▸ Exercise instructions
**1)** Answer these from the passage on the mine:
(a) Who found the unidentified black mineral, and in what year?
(b) What share of the mineral's composition did Johan Gadolin find to be a new earth element?
(c) What did ASM International install in 1989, and where?
**2)** In one to three sentences, explain what led Arrhenius to notice the black rock, according to the passage on the mine.
**3)** Reproduce the passage on the mine starting with "Many rare earth" and going on through "a historical landmark.".

Excerpted passage Block Start

The mine's elemental history began in 1787, when Lieutenant Carl Axel Arrhenius found an unidentified black mineral. He had previously explored the area for a potential fortification. His hobby interest in chemistry led him to notice the unusually heavy black rock, which he and his friend Bengt Geijer examined with Sven Rinman. It was not until 1794 that Finnish chemist Johan Gadolin fully analysed the mineral and found that 38% of its composition was a new, unidentified earth element. Swedish chemist Anders Gustaf Ekeberg confirmed the discovery the following year and named it yttria, with the mineral named gadolinite.

Many rare earth elements were discovered in the mineral gadolinite, which eventually proved to be the source of seven new elements that were named after the mineral ore and the area. These elements include yttrium (Y), erbium (Er), terbium (Tb) and ytterbium (Yb), which were first described in 1794, 1843, 1843, and 1878, respectively. In 1989 the ASM International society installed a plaque at the former entrance to the mine, commemorating the mine as a historical landmark.

Excerpted passage Block End
Supplied material Block Start

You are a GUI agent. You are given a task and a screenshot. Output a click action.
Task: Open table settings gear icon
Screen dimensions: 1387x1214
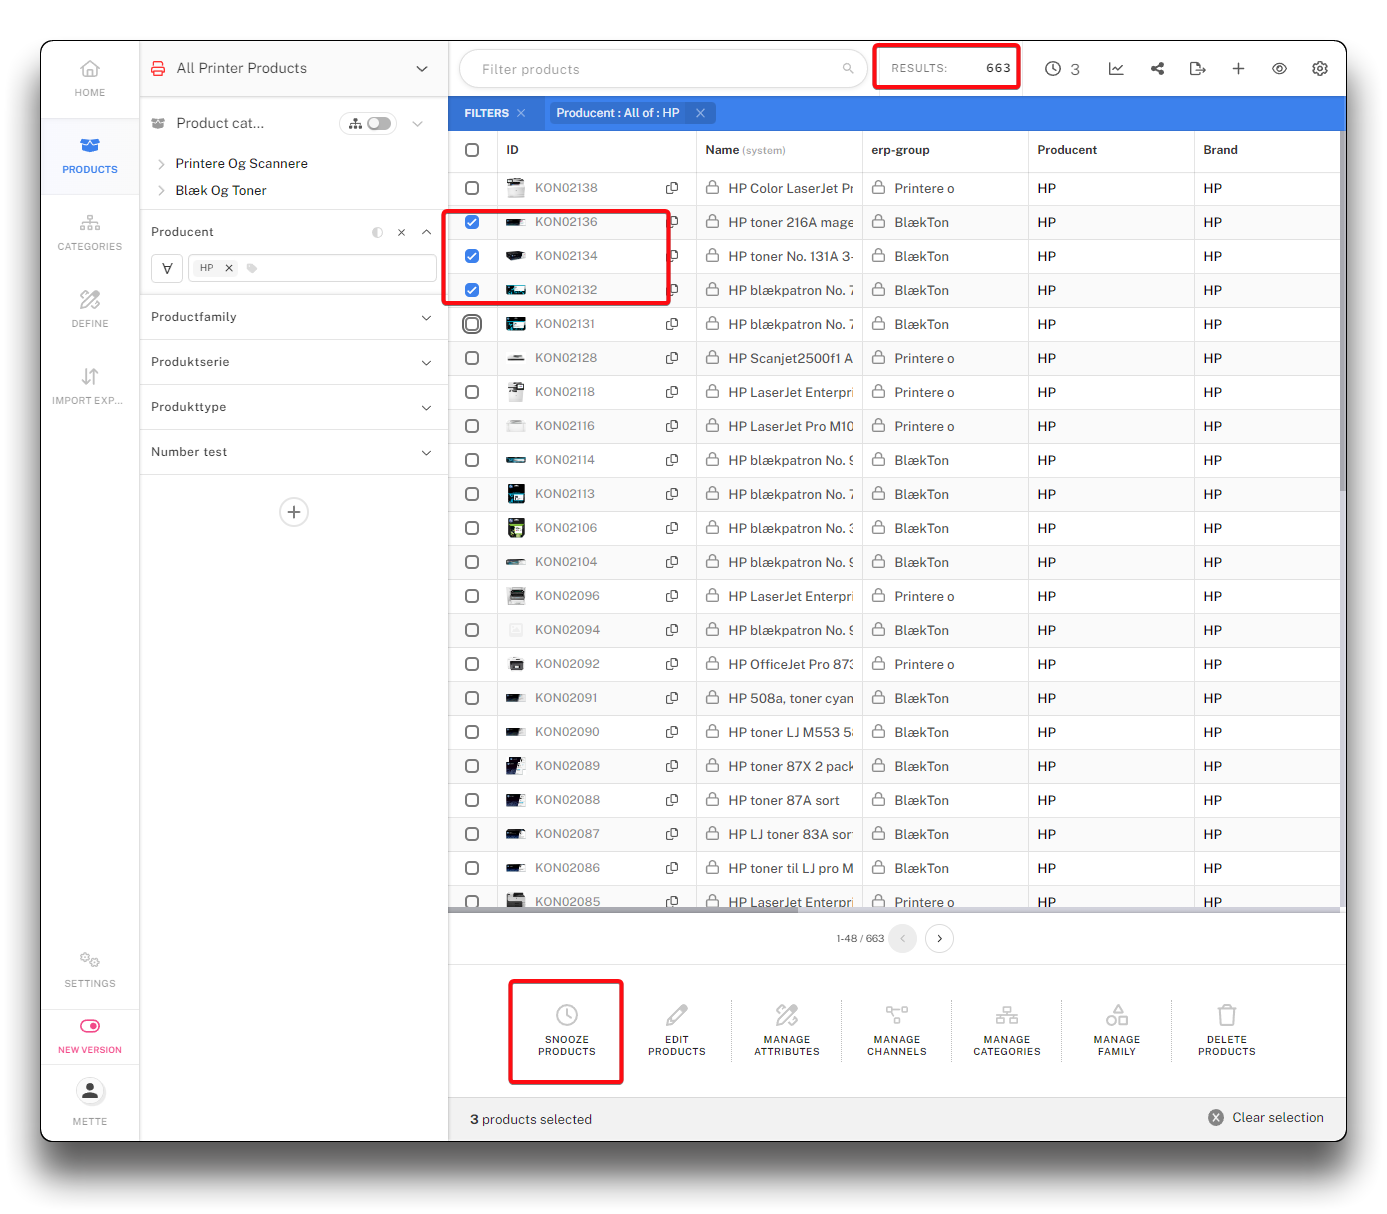tap(1319, 69)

Supplied material Block End

▸ Results
**1)**
(a) Lieutenant Carl Axel Arrhenius, in 1787.
(b) 38%.
(c) A plaque at the former entrance to the mine, commemorating it as a historical landmark.

**2)** His hobby interest in chemistry led him to notice it. The rock was unusually heavy.

**3)**
Many rare earth elements were discovered in the mineral gadolinite, which eventually proved to be the source of seven new elements that were named after the mineral ore and the area. These elements include yttrium (Y), erbium (Er), terbium (Tb) and ytterbium (Yb), which were first described in 1794, 1843, 1843, and 1878, respectively. In 1989 the ASM International society installed a plaque at the former entrance to the mine, commemorating the mine as a historical landmark.